# Toshiba 2060CDS



## mikelmahoo (Jan 23, 2010)

I have a Toshiba Satellite 2060CDS. 
Which version of freeBSD should I install?

    * 366 MHz AMD K6-2 processor
    * 32 MB SDRAM
    * 4 GB hard disk
    * CD-ROM and floppy devices built into the case
    * 12.1" 800x600 display
    * 2 MB video memory
    * Internal winmodem/linmodem


----------



## vermaden (Jan 23, 2010)

FreeBSD 8.0 will run there as everywhere else, installing FreeBSD 4.11 (last version without any SMP/MPSAFE work) will not make rocket of that laptop.

I would install there NetBSD 5.0.1 since it may be little more light then FreeBSD.


----------



## mikelmahoo (Jan 28, 2010)

I installed NetBSD. When i boot up it asks me for my login and password even though I only created a root password. What do I do?


----------



## fronclynne (Jan 28, 2010)

mikelmahoo said:
			
		

> I installed NetBSD. When i boot up it asks me for my login and password even though I only created a root password. What do I do?



Login as root with your root password, create a regular user account, learn to use su or sudo.


----------

#### [EXERCISE REQUIREMENTS]
[A] Answer these questions from the Toshiba 2060CDS forum thread, one line each:
(i) How much memory does the laptop have?
(ii) Which NetBSD version does vermaden suggest installing?
(iii) How does fronclynne say to log in?
[B] Please write out the stretch of the Toshiba 2060CDS thread from "## mikelmahoo (Jan 28, 2010)" through "fronclynne (Jan 28, 2010)", word for word.
[C] Shorten the paragraph in the Toshiba 2060CDS thread that begins "FreeBSD 8.0 will run there", keeping its main facts.
The data has no connection to the thread above.

#### [DATASET ROWS]
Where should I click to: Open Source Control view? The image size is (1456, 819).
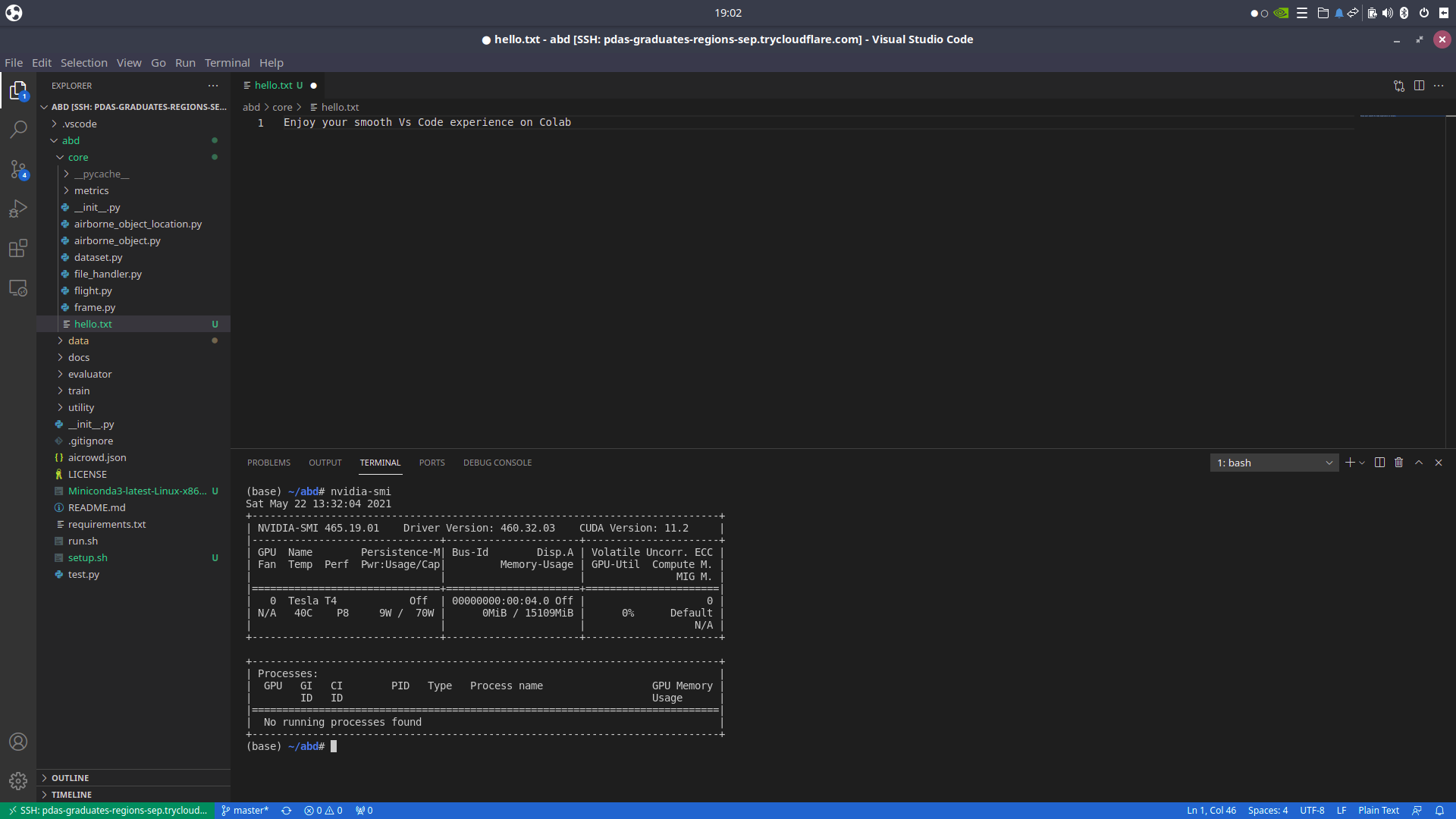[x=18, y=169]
--
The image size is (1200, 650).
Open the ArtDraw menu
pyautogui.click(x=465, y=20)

#### [EXPECTED RESULTS]
[A]
(i) 32 MB SDRAM
(ii) NetBSD 5.0.1
(iii) As root, with the root password

[B]
## mikelmahoo (Jan 28, 2010)

I installed NetBSD. When i boot up it asks me for my login and password even though I only created a root password. What do I do?


----------



## fronclynne (Jan 28, 2010)

[C] FreeBSD 8.0 will run on the laptop. Installing FreeBSD 4.11, the last version without SMP/MPSAFE work, won't make it a rocket.